La Guaira, Venezuela — Una serie de potentes terremotos que sacudieron la costa venezolana ha revelado una falla estructural crítica en el urbanismo Hugo Chávez, un proyecto bandera de la Gran Misión Vivienda, donde edificaciones de cuatro pisos no colapsaron de forma convencional, sino que se hundieron en el terreno, comprimiendo sus plantas bajas y convirtiéndose en trampas mortales. Este fenómeno, que los residentes describen como si la tierra se hubiera "tragado" los edificios, pone en evidencia las graves consecuencias de un modelo constructivo priorizado por la velocidad y el bajo costo sobre la seguridad y la resiliencia en un país de alta actividad sísmica.

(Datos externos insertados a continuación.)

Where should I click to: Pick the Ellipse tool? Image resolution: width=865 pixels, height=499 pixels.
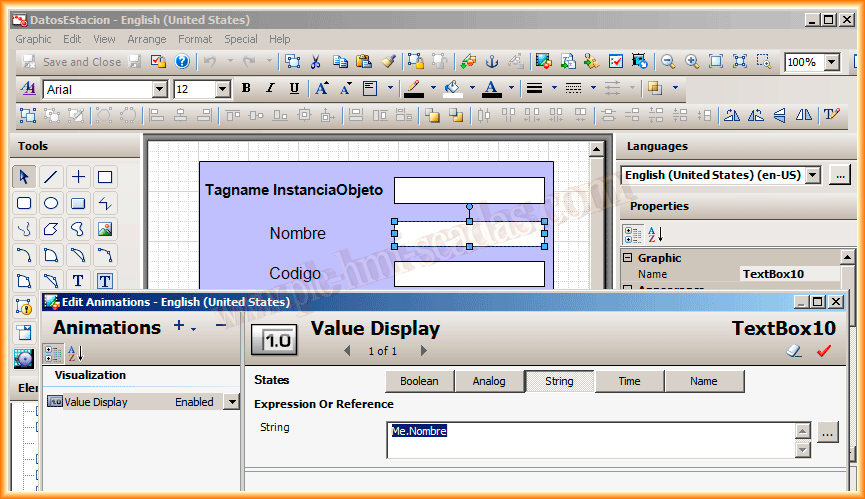tap(51, 203)
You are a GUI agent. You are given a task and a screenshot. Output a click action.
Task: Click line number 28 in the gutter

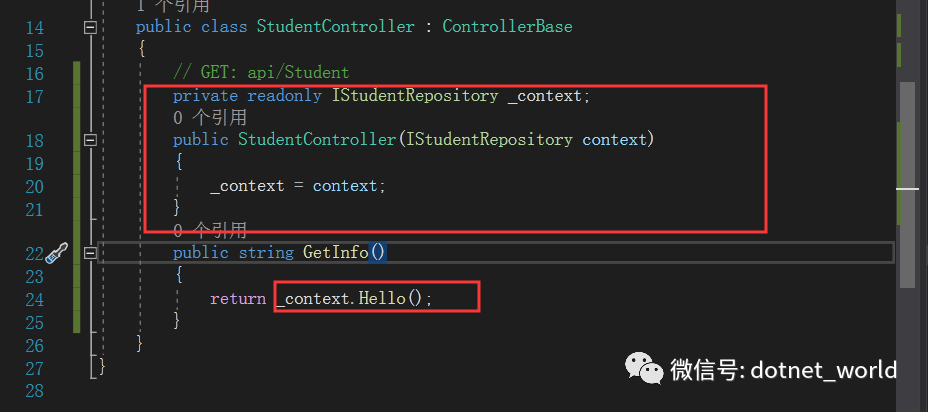(34, 389)
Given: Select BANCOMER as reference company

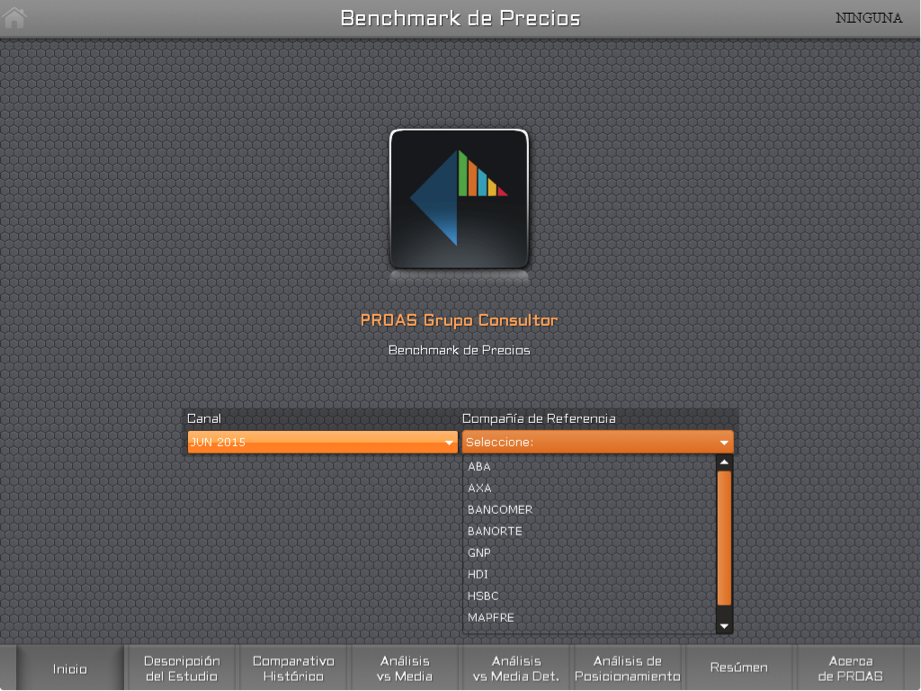Looking at the screenshot, I should point(500,510).
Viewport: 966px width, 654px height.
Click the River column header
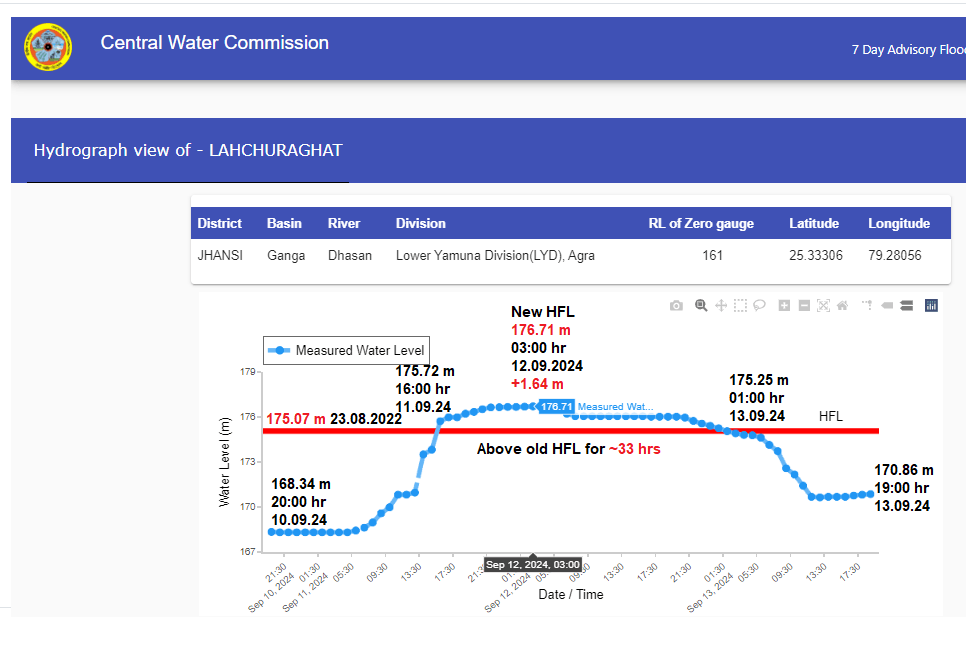[344, 223]
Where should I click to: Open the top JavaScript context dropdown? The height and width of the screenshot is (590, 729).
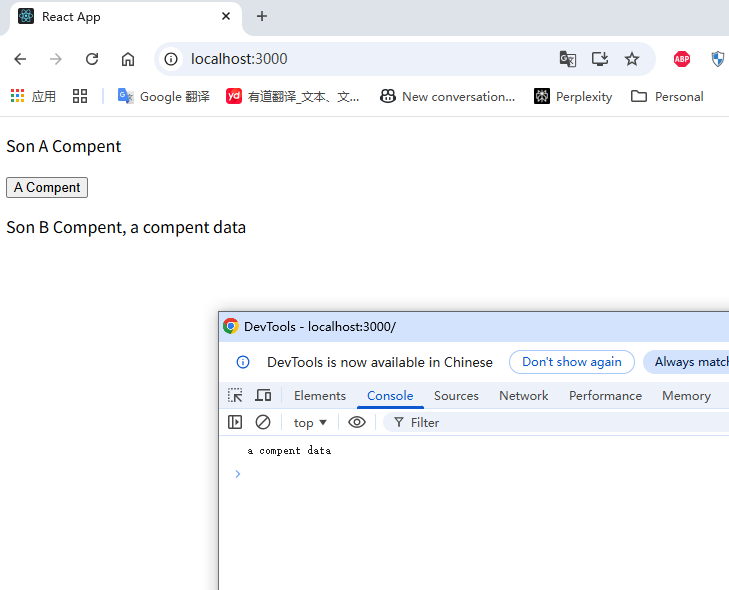point(310,423)
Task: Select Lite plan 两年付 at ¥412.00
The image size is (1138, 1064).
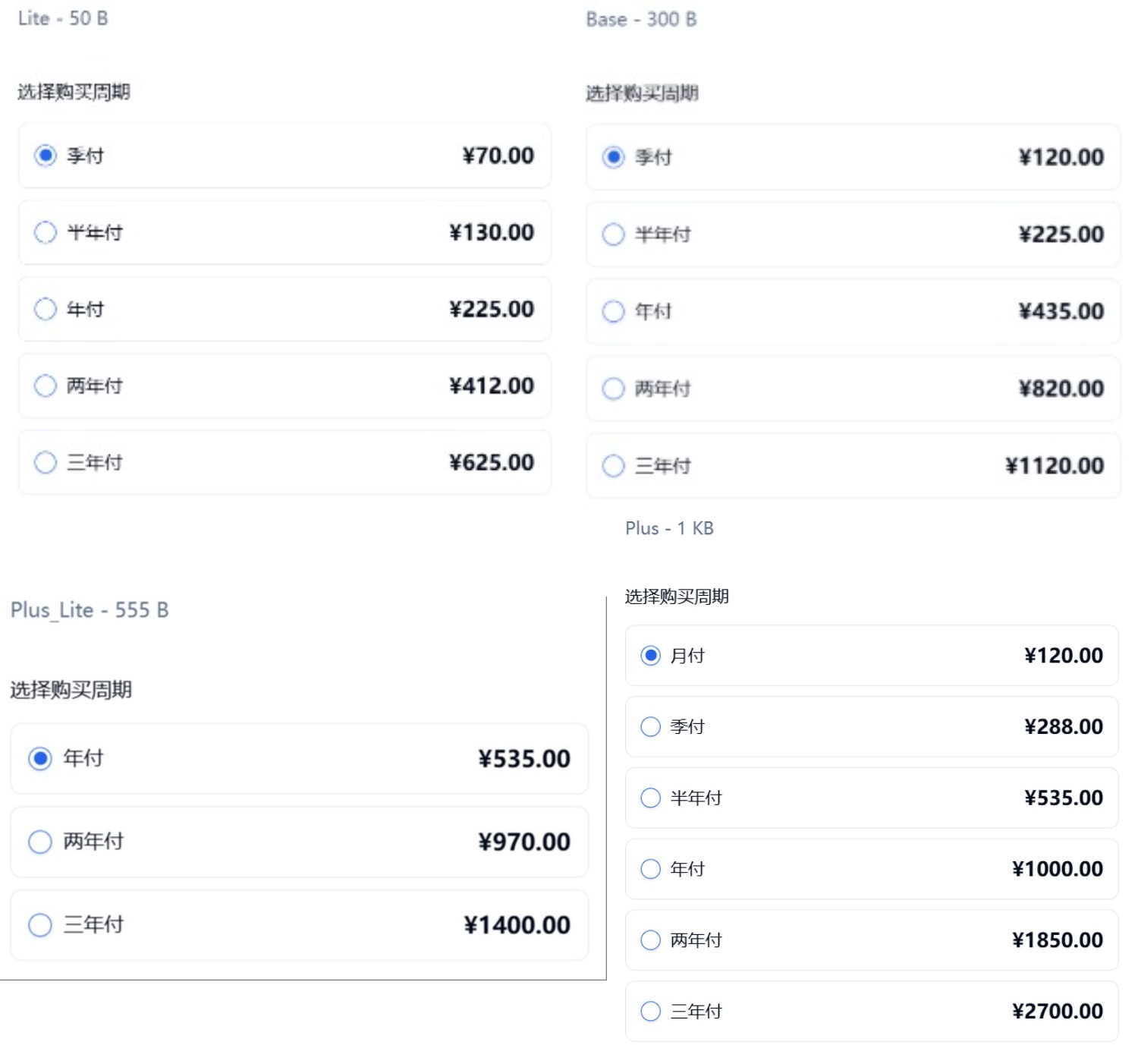Action: pyautogui.click(x=46, y=386)
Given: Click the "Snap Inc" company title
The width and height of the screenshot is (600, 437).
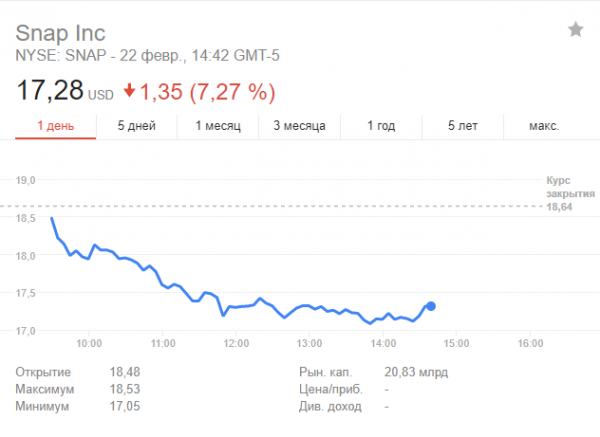Looking at the screenshot, I should point(60,31).
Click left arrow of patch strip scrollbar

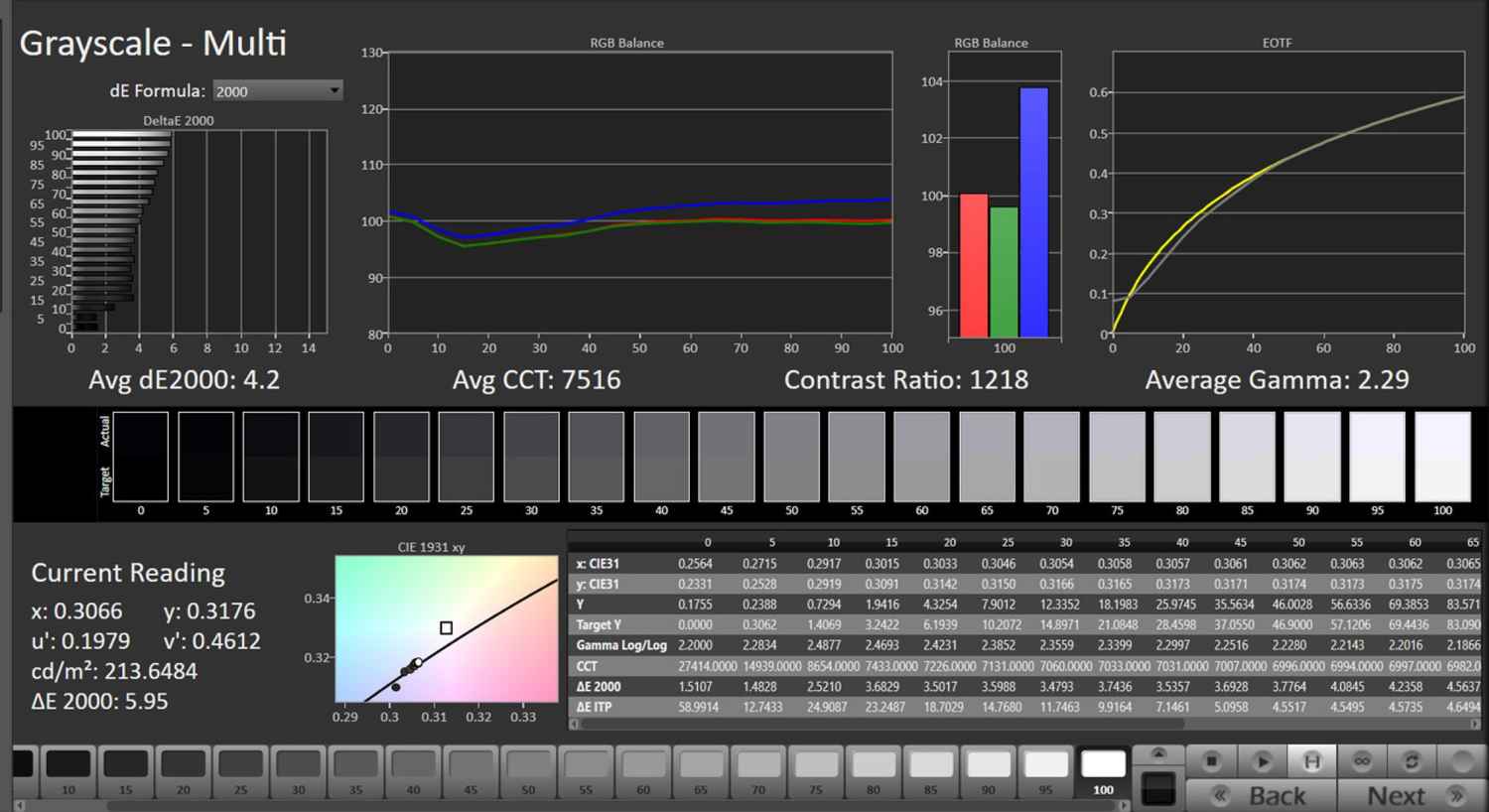tap(20, 805)
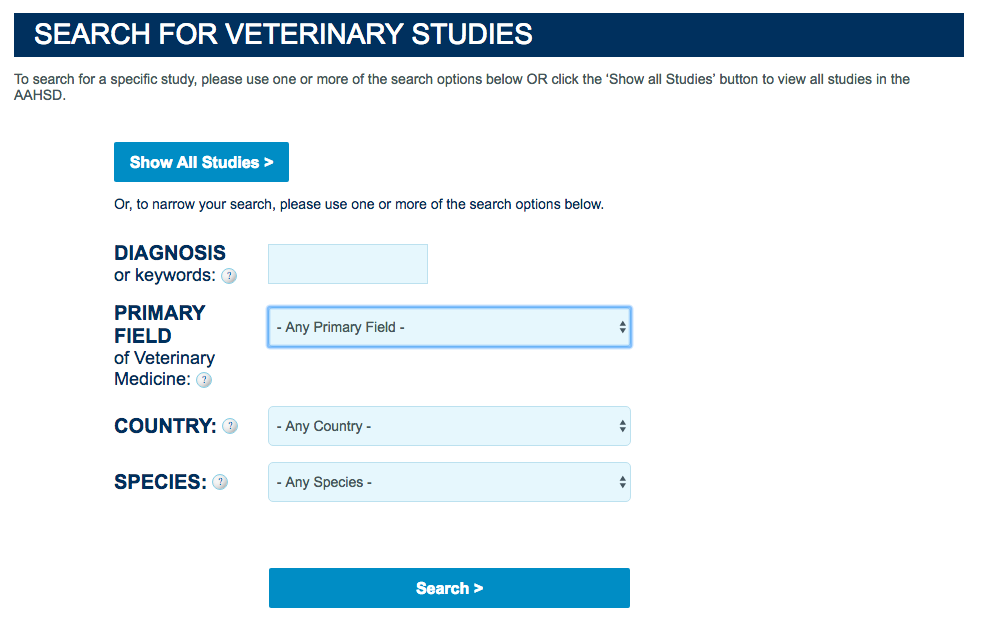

El Despertar Sísmico y la Desaparición de los Hogares
La tarde del miércoles 24 de junio, a las 6:04 p.m., la tranquilidad de Venezuela se vio abruptamente interrumpida por una secuencia de dos sismos de magnitud 7.2 y 7.5, separados por apenas 39 segundos. El epicentro de esta doble sacudida telúrica, que generó pánico en Caracas y en todo el Litoral Central, tuvo un impacto devastador y peculiar en el urbanismo Hugo Chávez, situado en Playa Grande, al oeste del estado La Guaira. En lugar de los habituales derrumbes que reducen las estructuras a pilas de escombros, como se observó en otras zonas, aquí los edificios de colores celestes y cuatro niveles se vieron inexplicablemente reducidos a tres, con sus plantas bajas aplastadas y desaparecidas bajo el peso de los pisos superiores.
Nancy Rengifo, una residente de 76 años, se encontraba en la planta baja de una de las 196 torres del complejo cuando la tierra comenzó a rugir. Junto a su hija y yerno, quedó atrapada en un amasijo de metal y materiales retorcidos, bajo la losa del techo y los pisos superiores que, a primera vista, parecían intactos. Su testimonio es un crudo relato de supervivencia: "Parece que la tierra se las tragó", dijo Rengifo, quien, junto a su familia, logró ser rescatada por parientes que abrieron un espacio en la estructura deformada. La imagen de edificios que se "achataron" y eliminaron incluso dos de sus niveles, dejando solo esqueletos chamuscados en algunos casos, se convirtió en el símbolo de una tragedia que afectó a más de 3.000 familias, según voceros de la comunidad. Se estima que al menos 8 de cada 10 edificios, o más de 150 de las 196 estructuras, sufrieron daños severos, con muchos quedando destrozados internamente a pesar de lucir estables desde el exterior. La presencia de funcionarios del CICPC retirando cadáveres del lugar subraya la magnitud de la pérdida humana, aunque las cifras oficiales de fallecidos en el urbanismo aún no han sido divulgadas.